§ Records provided
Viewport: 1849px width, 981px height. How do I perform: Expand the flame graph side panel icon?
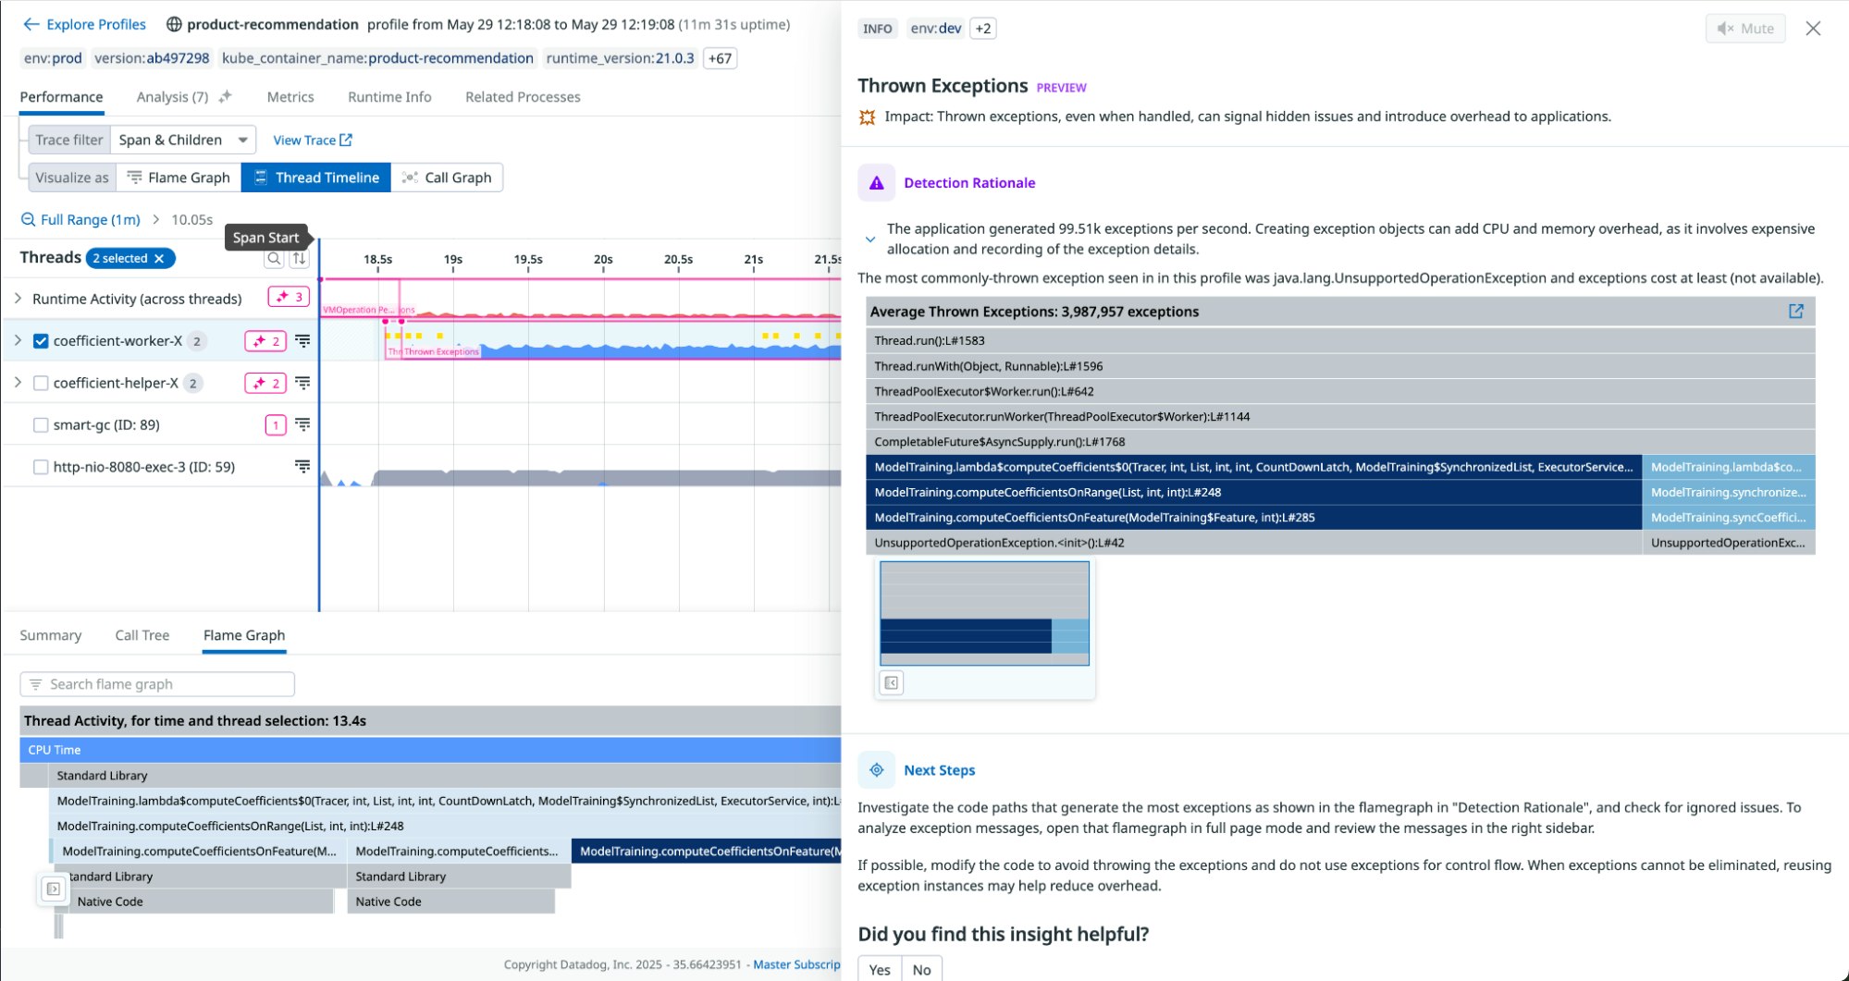[x=54, y=889]
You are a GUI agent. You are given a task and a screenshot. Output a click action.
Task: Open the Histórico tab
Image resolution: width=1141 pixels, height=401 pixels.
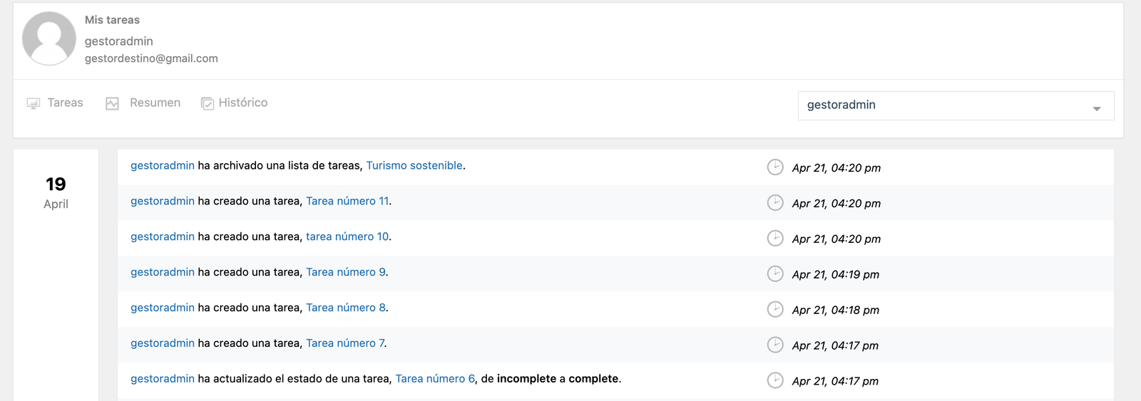tap(242, 103)
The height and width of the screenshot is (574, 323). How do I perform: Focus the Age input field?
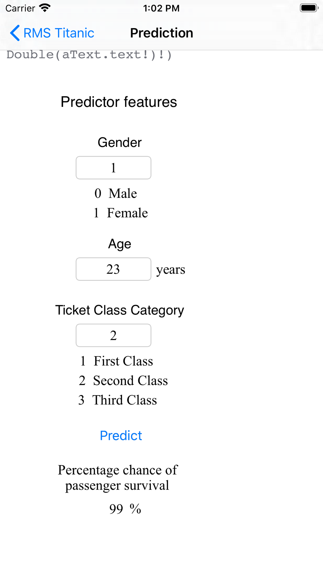tap(113, 269)
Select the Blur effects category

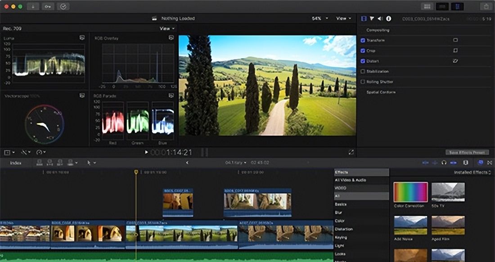click(339, 212)
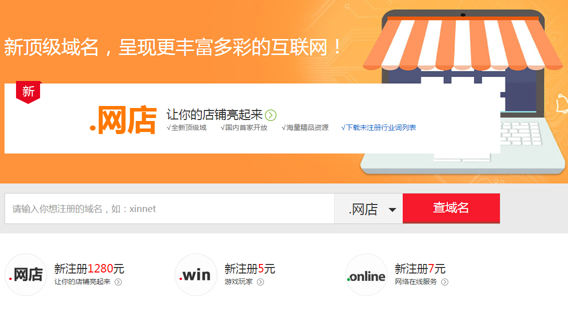Click 海量精品资源 feature text

click(305, 128)
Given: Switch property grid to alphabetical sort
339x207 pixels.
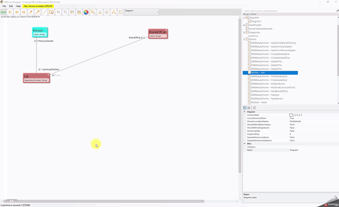Looking at the screenshot, I should [249, 108].

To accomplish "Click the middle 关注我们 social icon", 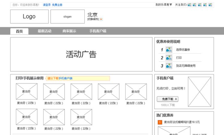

§ Exercise description
The data should be printed again unchanged; leave its pictures out.

§ Solution for this task
Viewport: 1849px width, 981px height. How do I perform: Expand the flame graph side panel icon?
[x=54, y=889]
You are a GUI agent. You are given a task and a screenshot. Output a click action.
Task: Open the Histórico tab
Image resolution: width=1141 pixels, height=401 pixels.
tap(242, 103)
The height and width of the screenshot is (574, 323). How do I perform: Focus the Age input field?
tap(113, 269)
Select the Blur effects category

click(339, 212)
Click 海量精品资源 feature text

click(305, 128)
Given: Switch property grid to alphabetical sort
339x207 pixels.
Looking at the screenshot, I should [249, 108].

To accomplish "Click the middle 关注我们 social icon", 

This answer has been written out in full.